Dataset entries:
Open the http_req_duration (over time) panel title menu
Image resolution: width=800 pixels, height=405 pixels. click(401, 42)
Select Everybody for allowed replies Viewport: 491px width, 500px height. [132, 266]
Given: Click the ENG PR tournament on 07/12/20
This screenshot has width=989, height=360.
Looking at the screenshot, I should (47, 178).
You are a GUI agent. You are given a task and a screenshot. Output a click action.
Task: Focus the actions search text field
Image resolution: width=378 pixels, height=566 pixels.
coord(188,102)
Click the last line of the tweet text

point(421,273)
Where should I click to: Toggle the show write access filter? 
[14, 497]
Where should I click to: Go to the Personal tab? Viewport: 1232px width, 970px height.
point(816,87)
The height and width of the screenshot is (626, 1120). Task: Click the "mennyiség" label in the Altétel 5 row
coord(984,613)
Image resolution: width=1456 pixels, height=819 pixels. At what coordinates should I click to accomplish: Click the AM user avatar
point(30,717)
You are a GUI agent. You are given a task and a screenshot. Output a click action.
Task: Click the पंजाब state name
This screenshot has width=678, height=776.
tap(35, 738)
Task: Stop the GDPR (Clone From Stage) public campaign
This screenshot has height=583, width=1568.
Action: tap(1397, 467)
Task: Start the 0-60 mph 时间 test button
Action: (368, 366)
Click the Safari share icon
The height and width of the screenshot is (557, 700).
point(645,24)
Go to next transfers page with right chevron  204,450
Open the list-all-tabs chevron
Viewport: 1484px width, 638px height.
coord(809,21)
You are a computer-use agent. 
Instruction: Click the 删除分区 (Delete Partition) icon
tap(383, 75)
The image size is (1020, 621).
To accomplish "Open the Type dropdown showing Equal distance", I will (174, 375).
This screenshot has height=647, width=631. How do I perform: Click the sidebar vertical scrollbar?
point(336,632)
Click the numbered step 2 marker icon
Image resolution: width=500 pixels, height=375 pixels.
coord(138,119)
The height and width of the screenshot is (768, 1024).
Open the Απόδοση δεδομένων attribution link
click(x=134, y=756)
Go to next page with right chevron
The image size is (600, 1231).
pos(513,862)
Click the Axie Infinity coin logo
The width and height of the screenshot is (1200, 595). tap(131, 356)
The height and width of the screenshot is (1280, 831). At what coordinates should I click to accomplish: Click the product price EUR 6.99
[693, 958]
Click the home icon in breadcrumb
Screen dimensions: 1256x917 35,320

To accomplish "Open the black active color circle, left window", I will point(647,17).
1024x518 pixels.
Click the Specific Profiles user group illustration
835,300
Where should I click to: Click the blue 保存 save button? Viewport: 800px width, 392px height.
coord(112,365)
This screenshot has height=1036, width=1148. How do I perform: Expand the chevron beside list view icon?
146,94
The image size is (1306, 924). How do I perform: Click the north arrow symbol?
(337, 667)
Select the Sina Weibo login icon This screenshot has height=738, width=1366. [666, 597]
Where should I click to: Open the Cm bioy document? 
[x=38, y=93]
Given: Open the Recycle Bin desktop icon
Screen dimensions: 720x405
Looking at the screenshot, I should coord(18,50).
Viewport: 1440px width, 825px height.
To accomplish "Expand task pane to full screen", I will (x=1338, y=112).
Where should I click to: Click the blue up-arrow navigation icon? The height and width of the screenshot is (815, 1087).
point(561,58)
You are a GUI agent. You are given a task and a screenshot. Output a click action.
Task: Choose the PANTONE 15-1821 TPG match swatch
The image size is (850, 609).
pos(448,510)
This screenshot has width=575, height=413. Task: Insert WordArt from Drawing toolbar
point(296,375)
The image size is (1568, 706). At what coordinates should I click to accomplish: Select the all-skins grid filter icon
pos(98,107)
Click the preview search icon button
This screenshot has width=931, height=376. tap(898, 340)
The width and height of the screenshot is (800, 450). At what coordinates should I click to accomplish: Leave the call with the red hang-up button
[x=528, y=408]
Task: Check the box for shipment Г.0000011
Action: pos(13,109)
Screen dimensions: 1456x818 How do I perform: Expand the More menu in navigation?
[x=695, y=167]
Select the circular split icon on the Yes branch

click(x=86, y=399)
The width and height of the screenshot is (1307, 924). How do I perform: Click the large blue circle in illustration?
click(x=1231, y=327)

— Problem requirements —
Check each line of the data for the word "will", then state only how many lines hold it.

— Answer box —
3